Geometric flows in Mathematics and Physics (08w5110)
Organizers
Eric Woolgar (University of Alberta)
Gerhard Huisken (Max-Planck-Institute for Gravitational Physics)
Todd Oliynyk (Monash University)
Objectives
There is little doubt of the timeliness of this proposal. Geometric flows have experienced quite remarkable growth recently, in no small part due to Perelman's completion of Hamilton's Ricci flow programme for 3-manifolds, and this has not gone unnoticed in the theoretical physics community, where applications abound. A first meeting to explore some of these connections will be held at the Albert Einstein Institute in Potsdam in November 2006. We seek to build on the momentum and to hold at BIRS a meeting with a broader spectrum of mathematicians and physicists working in relevant areas.
Our first objective is to expose physicists to the recent developments in geometric flow, and conversely to expose mathematicians to some of the problems physicists think could be addressed using geometric flows. A certain proportion of the talks, perhaps a third, will review the most recent mathematical progress or the most recent physical questions.
Our second objective is to stimulate the process of answering a few of these questions. To that end, another portion of talks, say again one-third, will focus on a small number of the most actively pursued questions in the time leading up to the meeting, reporting recent progress.
The remaining speaking slots will be distributed to those who raise interesting new questions or find new theorems too recent to have been exploited in applications.
We will try to limit our schedule to about 4 or 5 talks per day, some an hour long and some a half-hour long.
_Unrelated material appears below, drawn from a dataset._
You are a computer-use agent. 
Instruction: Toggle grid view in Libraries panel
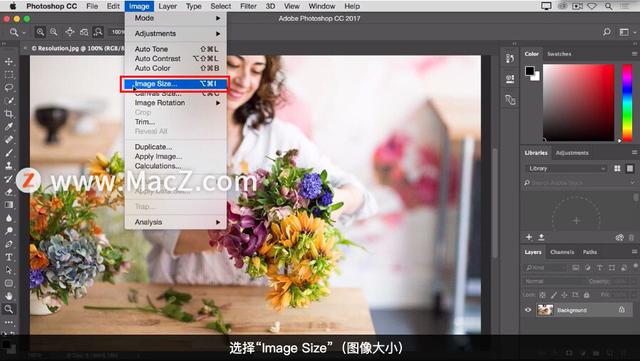pyautogui.click(x=617, y=168)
We intend to keep about half of the working hours free for discussions and collaboration among the participants.
Among the issues the workshop will address are the following:
To what extent are Ricci flow dynamics and Einstein dynamics comparable? This is a very broad question, ranging from Gibbons’s observation that SO(n)-invariant Ricci flows are equivalent to self-dual Ricci-flat metrics in dimension n+1, to Garfinkle and Isenberg’s suggestion that singularity formation in Ricci flow on ``corsetted 3-spheres’’ has features in common with critical collapse in black hole formation in general relativity.
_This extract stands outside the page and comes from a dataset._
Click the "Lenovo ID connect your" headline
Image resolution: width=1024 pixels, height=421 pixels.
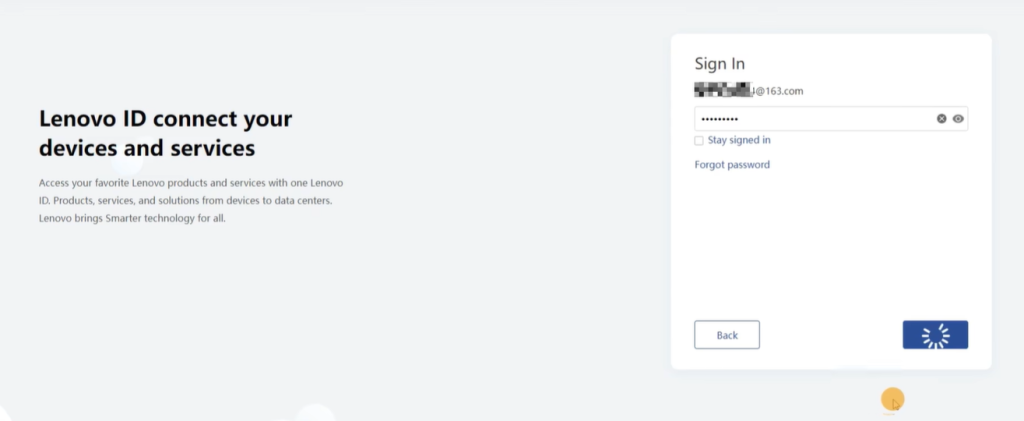[165, 119]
What role has the flow of static metrics to play? In a recent thesis, List has presented a simplified version of Ricci flow which is taylored to evolve metrics that have an isometry (such as a timelike Killing vector field). The fixed points are solutions of the static Einstein equations. Can this flow be used to construct special static metrics, such as those that minimize ADM mass within a given class? This would address a number of open problems in mathematical relativity.
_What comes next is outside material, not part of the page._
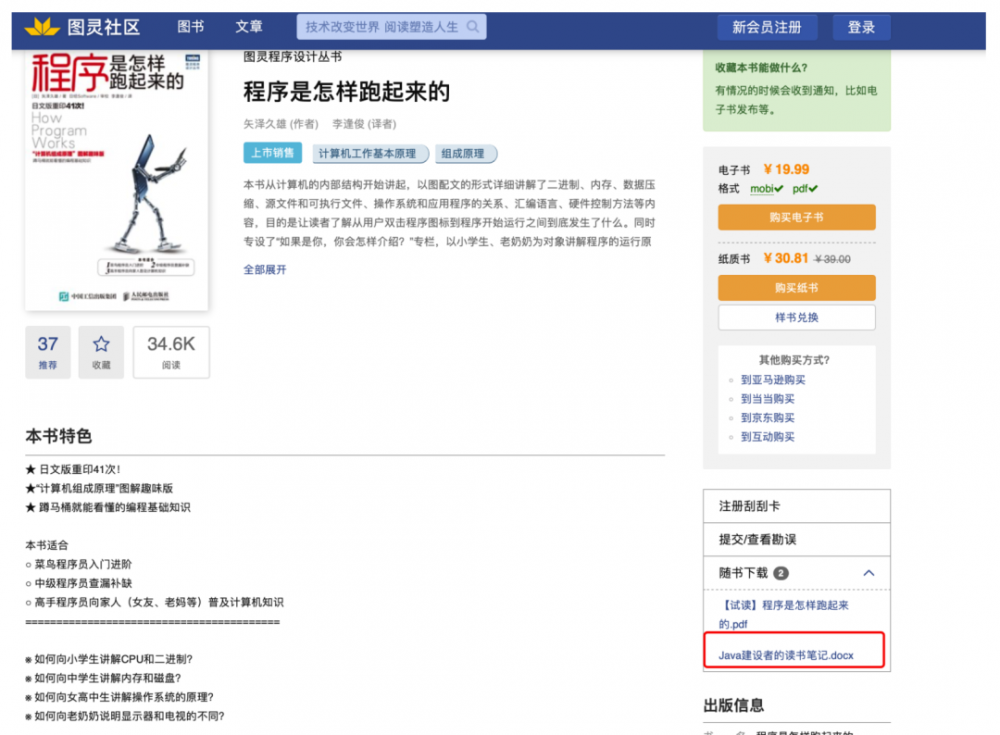Click the 购买电子书 orange button
This screenshot has width=1000, height=735.
(x=796, y=217)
What can be said of string dynamics in tachyon condensation? It is believed that closed string tachyon condensation can be described by renormalization group flow equations. The lowest order approximation to these equations is the Ricci flow, but there is a sequence of better approximations containing curvature terms of successively higher order. Can the study of these equations yield useful physics?
Following the theme of Perelman’s work on Ricci flow, is renormalization group flow a gradient flow? This amounts to a kind of C-theorem, along the lines that Zamolodchikov found in the 1980s in the context of 2-dimensional quantum field theory. Is there a C-theorem in 4 or other dimensions, and are geometric flows a tool to help find it?